** INFORMATION follows **

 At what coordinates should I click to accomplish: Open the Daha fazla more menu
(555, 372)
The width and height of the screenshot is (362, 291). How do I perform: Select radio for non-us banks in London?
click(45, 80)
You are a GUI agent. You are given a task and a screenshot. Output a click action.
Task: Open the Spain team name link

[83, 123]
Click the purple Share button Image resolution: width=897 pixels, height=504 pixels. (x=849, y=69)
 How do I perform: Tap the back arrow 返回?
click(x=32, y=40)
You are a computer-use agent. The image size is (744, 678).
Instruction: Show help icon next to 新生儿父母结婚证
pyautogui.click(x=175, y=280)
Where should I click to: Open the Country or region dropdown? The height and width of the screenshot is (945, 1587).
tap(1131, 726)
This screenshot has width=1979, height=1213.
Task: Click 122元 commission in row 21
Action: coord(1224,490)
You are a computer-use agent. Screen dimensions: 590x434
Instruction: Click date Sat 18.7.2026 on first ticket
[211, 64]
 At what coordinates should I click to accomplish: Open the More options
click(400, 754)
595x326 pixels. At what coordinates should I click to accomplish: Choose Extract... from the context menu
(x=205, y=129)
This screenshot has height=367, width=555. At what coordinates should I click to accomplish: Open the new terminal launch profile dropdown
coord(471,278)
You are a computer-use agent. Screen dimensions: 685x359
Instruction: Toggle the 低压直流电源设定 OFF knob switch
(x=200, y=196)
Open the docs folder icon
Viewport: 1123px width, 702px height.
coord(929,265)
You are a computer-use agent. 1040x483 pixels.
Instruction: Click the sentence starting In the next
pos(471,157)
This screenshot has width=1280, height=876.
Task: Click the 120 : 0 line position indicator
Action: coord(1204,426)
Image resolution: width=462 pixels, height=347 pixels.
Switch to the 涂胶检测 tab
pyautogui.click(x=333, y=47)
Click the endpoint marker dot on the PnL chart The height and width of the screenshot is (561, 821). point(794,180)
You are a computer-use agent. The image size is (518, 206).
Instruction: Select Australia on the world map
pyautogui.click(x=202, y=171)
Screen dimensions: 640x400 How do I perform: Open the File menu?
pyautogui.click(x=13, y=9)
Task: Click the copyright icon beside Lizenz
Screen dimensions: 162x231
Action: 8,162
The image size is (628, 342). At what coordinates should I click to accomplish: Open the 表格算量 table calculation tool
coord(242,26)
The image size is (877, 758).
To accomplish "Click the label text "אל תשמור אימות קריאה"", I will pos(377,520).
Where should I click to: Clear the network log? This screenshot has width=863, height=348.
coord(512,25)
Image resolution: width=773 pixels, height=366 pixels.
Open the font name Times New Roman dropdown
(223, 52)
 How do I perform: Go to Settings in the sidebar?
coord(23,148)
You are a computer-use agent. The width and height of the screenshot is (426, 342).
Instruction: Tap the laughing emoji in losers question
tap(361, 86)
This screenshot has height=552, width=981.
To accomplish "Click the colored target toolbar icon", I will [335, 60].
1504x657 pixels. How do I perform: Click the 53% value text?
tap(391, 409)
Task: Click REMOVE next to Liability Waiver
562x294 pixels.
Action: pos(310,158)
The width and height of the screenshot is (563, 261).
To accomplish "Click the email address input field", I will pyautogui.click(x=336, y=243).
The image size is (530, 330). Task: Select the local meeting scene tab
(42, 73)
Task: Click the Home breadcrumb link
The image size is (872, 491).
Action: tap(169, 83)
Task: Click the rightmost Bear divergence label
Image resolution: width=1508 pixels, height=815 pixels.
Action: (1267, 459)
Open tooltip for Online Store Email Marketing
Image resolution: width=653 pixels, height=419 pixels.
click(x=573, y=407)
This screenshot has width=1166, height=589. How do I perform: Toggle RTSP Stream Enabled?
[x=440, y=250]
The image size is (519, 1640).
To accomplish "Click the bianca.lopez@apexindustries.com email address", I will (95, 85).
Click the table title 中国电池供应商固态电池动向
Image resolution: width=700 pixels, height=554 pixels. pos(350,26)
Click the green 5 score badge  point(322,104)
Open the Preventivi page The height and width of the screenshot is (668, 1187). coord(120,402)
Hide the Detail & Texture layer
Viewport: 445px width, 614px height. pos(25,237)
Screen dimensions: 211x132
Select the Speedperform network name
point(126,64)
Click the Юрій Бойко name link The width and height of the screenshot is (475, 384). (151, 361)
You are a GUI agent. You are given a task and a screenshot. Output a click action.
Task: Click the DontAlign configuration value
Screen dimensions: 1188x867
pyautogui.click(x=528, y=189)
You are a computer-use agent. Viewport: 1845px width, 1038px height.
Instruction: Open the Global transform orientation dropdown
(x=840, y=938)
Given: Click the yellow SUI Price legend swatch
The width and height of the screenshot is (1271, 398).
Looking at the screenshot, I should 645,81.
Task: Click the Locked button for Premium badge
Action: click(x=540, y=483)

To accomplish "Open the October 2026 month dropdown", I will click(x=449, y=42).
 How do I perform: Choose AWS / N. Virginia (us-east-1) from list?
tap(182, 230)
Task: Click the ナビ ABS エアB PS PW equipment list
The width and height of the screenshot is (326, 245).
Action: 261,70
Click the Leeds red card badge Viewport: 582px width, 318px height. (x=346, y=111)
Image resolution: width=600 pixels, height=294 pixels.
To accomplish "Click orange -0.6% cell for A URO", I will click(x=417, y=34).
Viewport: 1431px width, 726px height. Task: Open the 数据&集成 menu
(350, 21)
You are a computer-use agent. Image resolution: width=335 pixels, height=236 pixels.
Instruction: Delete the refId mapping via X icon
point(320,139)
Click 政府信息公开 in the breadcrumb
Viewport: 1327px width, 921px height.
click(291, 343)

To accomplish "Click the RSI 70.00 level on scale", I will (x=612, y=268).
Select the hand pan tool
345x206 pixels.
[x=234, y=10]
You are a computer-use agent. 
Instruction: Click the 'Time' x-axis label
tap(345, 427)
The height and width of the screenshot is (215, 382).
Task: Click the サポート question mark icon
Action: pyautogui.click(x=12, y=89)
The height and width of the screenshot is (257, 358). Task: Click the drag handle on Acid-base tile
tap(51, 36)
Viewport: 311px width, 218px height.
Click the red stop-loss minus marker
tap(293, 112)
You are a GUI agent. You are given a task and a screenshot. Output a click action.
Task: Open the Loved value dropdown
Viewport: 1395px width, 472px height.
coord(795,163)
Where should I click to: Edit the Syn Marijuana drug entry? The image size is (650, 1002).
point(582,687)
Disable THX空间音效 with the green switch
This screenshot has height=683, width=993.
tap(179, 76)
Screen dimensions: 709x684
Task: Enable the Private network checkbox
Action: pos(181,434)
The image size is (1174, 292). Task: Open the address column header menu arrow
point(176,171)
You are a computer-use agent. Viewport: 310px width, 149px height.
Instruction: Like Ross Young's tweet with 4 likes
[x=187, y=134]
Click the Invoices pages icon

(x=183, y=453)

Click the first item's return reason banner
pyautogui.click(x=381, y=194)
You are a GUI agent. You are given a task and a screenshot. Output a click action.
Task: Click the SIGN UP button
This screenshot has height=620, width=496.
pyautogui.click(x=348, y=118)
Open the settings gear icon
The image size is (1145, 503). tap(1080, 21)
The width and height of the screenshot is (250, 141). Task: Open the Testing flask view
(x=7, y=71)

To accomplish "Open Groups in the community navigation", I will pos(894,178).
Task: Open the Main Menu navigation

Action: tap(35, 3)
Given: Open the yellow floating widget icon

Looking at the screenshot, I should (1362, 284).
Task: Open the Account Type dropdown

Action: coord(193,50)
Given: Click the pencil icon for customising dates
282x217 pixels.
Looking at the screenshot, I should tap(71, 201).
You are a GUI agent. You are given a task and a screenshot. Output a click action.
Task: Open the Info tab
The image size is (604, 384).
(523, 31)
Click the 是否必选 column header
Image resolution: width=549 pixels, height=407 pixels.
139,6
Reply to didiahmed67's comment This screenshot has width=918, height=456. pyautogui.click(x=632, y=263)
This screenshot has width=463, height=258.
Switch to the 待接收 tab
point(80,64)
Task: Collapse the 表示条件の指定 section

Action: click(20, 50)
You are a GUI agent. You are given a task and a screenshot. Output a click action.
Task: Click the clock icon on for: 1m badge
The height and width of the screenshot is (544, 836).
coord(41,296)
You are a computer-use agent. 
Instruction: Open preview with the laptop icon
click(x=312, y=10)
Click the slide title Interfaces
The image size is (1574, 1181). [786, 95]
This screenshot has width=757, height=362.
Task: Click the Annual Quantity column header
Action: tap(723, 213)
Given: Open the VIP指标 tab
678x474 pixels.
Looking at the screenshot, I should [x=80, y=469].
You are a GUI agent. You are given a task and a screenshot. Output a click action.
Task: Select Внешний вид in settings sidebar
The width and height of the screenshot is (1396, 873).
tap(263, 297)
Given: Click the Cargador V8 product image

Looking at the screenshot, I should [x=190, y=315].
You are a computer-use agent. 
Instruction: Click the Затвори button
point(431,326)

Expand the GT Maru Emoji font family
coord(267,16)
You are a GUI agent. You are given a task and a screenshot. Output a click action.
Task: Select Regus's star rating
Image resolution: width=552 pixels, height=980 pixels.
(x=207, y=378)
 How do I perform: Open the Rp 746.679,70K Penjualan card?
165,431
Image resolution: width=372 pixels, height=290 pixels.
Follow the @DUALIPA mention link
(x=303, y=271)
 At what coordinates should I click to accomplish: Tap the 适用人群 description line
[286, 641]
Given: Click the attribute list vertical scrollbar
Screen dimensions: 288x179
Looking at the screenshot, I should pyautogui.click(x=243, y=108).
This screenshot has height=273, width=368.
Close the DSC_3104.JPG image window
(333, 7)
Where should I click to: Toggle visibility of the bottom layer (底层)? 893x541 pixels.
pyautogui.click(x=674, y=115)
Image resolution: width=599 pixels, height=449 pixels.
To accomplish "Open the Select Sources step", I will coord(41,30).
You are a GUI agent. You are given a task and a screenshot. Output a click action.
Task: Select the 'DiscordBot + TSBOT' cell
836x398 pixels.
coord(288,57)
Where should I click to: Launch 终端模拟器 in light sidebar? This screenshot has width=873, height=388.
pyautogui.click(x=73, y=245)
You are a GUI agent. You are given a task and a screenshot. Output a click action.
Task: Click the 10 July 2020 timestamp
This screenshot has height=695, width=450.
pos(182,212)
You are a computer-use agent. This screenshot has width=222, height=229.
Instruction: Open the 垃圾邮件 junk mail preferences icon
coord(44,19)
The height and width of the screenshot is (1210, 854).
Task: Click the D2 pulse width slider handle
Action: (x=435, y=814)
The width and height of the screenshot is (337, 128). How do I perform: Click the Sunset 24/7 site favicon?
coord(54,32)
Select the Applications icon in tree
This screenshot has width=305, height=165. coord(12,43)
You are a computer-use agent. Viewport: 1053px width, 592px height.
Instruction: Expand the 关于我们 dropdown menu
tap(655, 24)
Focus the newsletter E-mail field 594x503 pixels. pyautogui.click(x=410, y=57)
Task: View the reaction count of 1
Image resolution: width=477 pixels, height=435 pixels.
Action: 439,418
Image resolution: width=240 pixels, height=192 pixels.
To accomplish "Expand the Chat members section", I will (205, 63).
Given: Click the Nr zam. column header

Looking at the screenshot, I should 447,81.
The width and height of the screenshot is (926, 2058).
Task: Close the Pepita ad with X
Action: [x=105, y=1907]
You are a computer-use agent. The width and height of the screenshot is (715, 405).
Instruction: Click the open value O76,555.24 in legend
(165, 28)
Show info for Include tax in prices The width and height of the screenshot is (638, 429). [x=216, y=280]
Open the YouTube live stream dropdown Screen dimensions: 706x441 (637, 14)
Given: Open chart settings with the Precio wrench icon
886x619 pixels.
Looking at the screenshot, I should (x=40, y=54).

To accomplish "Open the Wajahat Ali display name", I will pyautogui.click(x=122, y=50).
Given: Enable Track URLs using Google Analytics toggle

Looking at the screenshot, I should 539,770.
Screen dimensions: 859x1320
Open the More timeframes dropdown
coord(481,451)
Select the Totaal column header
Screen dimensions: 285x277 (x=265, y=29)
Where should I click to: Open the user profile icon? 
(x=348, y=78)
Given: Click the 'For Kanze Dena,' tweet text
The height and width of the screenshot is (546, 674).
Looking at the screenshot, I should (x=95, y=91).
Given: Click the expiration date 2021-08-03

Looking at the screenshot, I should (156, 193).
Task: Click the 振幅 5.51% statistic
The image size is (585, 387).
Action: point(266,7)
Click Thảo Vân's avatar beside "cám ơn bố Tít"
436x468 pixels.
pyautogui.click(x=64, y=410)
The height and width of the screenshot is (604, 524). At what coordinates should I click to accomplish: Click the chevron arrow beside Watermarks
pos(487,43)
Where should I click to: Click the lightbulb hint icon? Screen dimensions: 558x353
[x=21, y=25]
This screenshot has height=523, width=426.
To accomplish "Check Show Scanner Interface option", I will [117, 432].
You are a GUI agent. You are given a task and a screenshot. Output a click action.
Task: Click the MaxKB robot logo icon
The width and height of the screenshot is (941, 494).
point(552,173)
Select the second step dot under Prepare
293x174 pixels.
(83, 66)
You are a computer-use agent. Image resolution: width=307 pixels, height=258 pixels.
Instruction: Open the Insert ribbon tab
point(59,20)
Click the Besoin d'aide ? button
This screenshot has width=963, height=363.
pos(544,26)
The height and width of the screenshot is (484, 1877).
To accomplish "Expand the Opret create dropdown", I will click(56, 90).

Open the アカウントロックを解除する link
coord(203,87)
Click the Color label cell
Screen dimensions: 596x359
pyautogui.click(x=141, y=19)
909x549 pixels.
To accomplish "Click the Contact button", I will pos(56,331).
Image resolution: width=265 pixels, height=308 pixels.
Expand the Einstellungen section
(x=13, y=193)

** End of INFORMATION **

PROBLEM TO SOLVE:
Please show, exactly as written, every line above that contains the word "step".

PROBLEM SOLUTION:
To accomplish "Open the Select Sources step", I will coord(41,30).
Select the second step dot under Prepare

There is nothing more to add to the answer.